Copy out every line of the listing below, requests included, but multiply each coordinate in the answers by 0.45 and round it to a whole number, rounding halves up. Leave the pictures out.

** THE RECORDS **
+ + + + +
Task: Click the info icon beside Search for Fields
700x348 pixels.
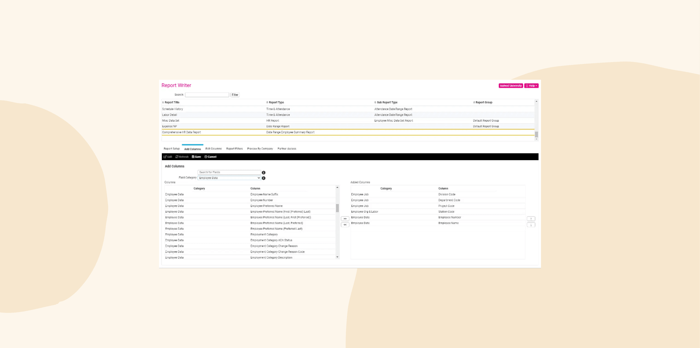Action: 264,172
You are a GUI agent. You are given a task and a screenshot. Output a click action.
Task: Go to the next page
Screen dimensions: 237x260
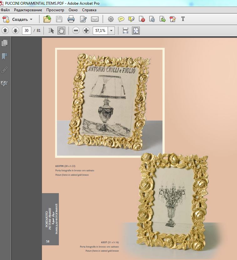point(15,31)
+ + + + +
** COMPLETED EXERCISE **
Task: Click the info icon beside Search for Fields
700x348 pixels.
Action: 119,77
You are a GUI agent. You are given a task and a screenshot. Output a click action.
Task: Go to the next page
Screen dimensions: 237x260
point(7,14)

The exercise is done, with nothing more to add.